# Aim of the exercise
An exact transcription of all the data is the expected reply.

# Data shown
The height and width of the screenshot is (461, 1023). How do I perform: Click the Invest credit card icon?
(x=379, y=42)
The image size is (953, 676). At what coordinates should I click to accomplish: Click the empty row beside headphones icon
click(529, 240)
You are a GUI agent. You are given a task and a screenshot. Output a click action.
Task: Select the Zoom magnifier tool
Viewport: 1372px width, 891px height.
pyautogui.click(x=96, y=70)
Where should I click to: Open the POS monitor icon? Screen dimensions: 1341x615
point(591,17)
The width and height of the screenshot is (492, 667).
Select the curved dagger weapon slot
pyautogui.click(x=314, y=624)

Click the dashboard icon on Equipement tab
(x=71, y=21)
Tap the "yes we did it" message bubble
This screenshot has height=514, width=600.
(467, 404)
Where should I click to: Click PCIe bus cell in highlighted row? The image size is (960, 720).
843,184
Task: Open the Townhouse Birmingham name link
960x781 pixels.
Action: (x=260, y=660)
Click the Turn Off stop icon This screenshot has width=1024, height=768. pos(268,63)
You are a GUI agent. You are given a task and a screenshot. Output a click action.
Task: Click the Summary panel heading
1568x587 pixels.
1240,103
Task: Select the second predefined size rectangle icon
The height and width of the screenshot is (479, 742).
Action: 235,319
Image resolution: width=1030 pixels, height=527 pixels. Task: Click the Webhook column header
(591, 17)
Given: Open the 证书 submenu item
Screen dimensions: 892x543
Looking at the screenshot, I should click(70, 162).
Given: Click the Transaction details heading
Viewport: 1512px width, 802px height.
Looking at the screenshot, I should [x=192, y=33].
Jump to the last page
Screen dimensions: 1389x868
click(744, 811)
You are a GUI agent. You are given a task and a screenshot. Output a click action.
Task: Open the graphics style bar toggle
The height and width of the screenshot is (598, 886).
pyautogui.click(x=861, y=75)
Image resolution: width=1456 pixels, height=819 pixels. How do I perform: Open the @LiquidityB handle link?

# Exercise answer
The height and width of the screenshot is (461, 1023). How do I perform: Click the Invest credit card icon?
(x=379, y=42)
The image size is (953, 676). At what coordinates should I click to accomplish: Click the empty row beside headphones icon
click(529, 240)
You are a GUI agent. You are given a task and a screenshot. Output a click action.
Task: Select the Zoom magnifier tool
Viewport: 1372px width, 891px height.
pyautogui.click(x=96, y=70)
Where should I click to: Open the POS monitor icon? Screen dimensions: 1341x615
point(591,17)
The width and height of the screenshot is (492, 667).
Select the curved dagger weapon slot
pyautogui.click(x=314, y=624)

Click the dashboard icon on Equipement tab
(x=71, y=21)
Tap the "yes we did it" message bubble
This screenshot has height=514, width=600.
(467, 404)
Where should I click to: Click PCIe bus cell in highlighted row? The image size is (960, 720).
843,184
Task: Open the Townhouse Birmingham name link
960x781 pixels.
Action: (x=260, y=660)
Click the Turn Off stop icon This screenshot has width=1024, height=768. pos(268,63)
You are a GUI agent. You are given a task and a screenshot. Output a click action.
Task: Click the Summary panel heading
1568x587 pixels.
1240,103
Task: Select the second predefined size rectangle icon
The height and width of the screenshot is (479, 742).
Action: 235,319
Image resolution: width=1030 pixels, height=527 pixels. Task: Click the Webhook column header
(591, 17)
Given: Open the 证书 submenu item
Screen dimensions: 892x543
Looking at the screenshot, I should click(70, 162).
Given: Click the Transaction details heading
Viewport: 1512px width, 802px height.
Looking at the screenshot, I should [x=192, y=33].
Jump to the last page
Screen dimensions: 1389x868
click(744, 811)
You are a GUI agent. You are given a task and a screenshot. Output a click action.
Task: Open the graphics style bar toggle
The height and width of the screenshot is (598, 886).
pyautogui.click(x=861, y=75)
Image resolution: width=1456 pixels, height=819 pixels. How do I perform: Open the @LiquidityB handle link?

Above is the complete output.